What this task involves: Please copy every line of the records below that holds the word "Reports".
===== Excerpted data
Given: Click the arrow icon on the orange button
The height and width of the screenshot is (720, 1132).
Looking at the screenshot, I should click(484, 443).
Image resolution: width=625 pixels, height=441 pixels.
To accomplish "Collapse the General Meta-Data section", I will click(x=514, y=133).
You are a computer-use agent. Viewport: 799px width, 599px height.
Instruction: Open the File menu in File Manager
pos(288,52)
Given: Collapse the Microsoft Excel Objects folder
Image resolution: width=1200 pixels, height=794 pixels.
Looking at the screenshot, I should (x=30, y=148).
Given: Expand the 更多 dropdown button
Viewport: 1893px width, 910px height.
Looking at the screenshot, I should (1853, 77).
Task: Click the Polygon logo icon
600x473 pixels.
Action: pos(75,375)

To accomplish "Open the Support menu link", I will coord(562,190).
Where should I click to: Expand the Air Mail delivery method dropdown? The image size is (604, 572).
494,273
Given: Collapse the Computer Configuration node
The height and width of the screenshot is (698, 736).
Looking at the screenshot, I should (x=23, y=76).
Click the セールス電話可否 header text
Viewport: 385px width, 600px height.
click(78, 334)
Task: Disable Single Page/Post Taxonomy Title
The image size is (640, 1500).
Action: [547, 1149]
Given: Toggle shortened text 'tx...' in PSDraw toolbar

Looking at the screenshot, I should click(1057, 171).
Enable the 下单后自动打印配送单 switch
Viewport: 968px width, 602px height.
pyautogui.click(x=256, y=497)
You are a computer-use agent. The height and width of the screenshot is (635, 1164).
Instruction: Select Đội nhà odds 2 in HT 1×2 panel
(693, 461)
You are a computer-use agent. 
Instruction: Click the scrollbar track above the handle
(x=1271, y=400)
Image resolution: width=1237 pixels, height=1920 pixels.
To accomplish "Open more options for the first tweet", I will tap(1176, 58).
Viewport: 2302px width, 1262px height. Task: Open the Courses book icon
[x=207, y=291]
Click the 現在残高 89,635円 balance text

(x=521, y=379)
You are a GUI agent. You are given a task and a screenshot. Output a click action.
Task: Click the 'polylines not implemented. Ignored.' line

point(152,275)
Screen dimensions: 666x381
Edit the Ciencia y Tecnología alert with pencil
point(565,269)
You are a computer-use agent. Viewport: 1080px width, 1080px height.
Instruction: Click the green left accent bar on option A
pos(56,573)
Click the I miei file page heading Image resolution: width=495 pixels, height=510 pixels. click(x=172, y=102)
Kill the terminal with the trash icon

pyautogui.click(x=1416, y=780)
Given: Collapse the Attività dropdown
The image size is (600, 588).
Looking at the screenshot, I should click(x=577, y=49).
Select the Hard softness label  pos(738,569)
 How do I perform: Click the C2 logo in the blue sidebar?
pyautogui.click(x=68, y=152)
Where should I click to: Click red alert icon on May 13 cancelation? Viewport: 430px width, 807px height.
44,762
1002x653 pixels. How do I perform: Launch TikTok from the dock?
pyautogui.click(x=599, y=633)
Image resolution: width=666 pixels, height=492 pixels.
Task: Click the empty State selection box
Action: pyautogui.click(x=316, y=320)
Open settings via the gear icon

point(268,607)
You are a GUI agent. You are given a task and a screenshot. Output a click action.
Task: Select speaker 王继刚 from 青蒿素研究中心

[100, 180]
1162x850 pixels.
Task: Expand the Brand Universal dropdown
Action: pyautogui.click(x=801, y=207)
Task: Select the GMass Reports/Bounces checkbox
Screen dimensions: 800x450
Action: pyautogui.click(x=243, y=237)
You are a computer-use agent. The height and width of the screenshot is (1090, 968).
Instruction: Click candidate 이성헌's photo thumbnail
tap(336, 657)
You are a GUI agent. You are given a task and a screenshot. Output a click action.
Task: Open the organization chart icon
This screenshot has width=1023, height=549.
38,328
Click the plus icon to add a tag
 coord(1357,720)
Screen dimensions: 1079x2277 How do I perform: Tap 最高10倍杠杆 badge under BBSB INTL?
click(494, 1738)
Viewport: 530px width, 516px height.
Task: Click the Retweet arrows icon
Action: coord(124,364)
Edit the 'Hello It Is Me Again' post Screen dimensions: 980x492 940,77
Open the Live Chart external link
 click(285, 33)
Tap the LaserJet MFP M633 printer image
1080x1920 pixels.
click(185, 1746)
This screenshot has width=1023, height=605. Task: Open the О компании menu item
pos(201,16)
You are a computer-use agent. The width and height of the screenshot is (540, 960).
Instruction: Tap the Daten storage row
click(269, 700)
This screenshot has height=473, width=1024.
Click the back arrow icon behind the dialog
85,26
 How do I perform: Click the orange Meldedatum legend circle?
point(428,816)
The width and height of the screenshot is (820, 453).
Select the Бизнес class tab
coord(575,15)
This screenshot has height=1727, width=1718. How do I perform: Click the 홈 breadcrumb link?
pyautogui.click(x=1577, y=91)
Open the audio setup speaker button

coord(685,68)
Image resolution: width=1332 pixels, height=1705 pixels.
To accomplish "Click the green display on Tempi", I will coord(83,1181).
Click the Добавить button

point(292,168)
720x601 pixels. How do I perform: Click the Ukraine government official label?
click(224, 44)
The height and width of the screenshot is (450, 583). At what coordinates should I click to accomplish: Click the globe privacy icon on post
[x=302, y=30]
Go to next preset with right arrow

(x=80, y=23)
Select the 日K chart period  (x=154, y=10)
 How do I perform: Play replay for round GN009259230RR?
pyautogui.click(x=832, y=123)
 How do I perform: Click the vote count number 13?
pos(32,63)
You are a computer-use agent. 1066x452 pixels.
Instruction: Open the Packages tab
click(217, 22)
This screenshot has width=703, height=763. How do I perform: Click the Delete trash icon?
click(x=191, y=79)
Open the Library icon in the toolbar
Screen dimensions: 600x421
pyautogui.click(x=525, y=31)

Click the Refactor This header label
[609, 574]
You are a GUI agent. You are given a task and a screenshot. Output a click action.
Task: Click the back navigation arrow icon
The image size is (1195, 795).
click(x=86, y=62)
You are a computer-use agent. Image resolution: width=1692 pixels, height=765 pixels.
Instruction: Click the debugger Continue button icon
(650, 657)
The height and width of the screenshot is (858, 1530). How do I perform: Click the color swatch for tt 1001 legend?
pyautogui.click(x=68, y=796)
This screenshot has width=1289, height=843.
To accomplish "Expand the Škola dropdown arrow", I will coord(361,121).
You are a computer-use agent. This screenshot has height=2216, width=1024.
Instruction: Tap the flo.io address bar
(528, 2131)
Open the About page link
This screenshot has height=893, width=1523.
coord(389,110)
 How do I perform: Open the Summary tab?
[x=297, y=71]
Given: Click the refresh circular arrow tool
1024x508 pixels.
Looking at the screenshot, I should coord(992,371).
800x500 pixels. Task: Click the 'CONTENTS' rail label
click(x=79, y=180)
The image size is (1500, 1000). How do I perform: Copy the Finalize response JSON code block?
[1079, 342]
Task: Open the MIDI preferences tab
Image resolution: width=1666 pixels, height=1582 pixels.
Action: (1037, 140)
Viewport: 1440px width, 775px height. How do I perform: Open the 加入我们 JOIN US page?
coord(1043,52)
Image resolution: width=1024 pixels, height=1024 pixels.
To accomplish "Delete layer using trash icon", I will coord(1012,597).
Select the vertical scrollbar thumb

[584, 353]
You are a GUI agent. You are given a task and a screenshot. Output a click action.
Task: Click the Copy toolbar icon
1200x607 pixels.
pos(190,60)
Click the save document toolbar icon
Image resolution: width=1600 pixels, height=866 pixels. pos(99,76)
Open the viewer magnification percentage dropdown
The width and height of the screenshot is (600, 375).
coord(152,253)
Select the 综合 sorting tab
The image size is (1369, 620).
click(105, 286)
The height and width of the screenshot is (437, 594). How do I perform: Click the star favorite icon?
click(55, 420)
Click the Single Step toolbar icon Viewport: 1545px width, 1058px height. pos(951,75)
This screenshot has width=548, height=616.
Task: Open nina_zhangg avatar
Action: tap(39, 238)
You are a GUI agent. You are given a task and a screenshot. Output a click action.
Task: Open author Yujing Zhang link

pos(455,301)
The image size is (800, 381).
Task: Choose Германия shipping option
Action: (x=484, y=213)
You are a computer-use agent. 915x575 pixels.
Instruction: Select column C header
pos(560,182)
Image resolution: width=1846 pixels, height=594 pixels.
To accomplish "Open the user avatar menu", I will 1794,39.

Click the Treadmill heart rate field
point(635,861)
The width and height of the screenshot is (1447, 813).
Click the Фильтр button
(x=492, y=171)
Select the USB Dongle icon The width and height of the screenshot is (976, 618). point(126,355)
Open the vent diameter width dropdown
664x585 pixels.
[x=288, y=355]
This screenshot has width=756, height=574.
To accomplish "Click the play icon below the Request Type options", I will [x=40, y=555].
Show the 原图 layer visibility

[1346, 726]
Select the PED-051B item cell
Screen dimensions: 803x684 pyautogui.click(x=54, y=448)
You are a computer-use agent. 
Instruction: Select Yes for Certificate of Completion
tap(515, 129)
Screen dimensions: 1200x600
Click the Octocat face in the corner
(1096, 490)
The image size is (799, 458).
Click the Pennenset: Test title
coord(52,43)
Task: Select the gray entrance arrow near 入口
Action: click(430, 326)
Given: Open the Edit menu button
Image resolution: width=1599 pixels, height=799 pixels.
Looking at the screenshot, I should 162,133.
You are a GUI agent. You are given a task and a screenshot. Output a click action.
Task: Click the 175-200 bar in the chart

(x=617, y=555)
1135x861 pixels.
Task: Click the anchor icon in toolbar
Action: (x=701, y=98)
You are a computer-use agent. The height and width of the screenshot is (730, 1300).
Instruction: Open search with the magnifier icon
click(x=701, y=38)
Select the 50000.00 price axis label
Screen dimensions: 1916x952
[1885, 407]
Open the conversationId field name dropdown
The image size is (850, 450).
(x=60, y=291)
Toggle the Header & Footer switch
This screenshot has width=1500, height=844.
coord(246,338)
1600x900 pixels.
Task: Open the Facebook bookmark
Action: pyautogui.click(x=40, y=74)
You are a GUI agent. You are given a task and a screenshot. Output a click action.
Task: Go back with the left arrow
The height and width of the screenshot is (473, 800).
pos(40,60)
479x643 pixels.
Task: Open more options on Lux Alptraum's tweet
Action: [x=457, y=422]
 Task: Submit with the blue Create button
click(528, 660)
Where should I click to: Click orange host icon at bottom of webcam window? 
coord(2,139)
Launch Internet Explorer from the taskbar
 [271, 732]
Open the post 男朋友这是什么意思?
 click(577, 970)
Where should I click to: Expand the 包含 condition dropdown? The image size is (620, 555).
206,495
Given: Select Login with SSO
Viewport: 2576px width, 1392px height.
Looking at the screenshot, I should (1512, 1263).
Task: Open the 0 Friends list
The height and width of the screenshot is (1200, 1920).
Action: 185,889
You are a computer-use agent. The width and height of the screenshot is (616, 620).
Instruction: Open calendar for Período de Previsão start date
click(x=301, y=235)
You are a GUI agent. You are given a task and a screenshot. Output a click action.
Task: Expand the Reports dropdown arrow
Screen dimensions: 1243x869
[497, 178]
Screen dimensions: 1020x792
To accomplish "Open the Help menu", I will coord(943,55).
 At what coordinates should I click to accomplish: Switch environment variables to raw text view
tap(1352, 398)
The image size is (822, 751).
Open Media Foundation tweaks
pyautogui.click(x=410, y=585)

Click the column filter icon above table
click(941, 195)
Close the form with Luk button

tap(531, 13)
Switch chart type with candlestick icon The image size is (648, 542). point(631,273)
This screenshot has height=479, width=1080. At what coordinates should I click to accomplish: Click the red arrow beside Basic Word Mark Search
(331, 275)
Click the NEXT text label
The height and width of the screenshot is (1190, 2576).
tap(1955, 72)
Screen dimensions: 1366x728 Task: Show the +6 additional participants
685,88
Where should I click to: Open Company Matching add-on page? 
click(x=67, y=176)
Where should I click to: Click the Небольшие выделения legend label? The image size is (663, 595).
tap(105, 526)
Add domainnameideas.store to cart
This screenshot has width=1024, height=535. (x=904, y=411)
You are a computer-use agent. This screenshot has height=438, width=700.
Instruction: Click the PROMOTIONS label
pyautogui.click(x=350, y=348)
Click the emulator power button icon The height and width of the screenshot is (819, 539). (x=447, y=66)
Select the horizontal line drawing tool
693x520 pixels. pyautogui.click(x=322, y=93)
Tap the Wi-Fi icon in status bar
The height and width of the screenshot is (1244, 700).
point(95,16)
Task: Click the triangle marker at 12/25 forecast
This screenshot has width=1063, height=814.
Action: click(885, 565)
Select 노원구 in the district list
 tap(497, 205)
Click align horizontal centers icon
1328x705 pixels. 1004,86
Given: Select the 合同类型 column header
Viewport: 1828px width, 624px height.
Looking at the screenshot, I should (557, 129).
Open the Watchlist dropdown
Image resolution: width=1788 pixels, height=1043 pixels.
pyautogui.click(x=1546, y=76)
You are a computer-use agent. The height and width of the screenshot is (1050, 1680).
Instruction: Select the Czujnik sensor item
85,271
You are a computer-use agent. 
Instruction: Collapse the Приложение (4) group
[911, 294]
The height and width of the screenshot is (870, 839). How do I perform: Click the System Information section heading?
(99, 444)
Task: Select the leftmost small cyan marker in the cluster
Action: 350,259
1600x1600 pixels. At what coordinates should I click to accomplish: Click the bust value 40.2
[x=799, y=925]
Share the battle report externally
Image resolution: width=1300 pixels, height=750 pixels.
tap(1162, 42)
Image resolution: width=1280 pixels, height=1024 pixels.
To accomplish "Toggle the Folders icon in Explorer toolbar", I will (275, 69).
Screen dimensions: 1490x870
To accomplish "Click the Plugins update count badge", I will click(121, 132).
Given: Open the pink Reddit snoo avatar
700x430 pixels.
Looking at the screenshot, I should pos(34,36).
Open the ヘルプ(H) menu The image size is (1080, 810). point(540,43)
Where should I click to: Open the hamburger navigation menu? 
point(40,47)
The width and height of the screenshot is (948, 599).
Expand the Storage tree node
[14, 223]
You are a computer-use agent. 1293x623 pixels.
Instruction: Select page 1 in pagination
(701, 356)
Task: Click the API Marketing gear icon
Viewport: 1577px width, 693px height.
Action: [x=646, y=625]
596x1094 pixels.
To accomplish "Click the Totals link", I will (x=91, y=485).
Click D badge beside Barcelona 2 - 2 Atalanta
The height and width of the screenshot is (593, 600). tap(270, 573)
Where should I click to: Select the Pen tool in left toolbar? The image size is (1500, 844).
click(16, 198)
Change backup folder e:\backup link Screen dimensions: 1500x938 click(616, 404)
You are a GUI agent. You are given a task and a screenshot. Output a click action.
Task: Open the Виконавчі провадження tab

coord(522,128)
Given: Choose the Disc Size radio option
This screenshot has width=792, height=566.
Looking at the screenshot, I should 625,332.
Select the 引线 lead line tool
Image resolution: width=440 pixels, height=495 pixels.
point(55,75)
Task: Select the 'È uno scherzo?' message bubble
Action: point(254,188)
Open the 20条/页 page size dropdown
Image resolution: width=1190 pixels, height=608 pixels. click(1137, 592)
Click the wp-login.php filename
==========
Exercise solution:
Task: Select the GMass Reports/Bounces checkbox
Task: Expand the Reports dropdown arrow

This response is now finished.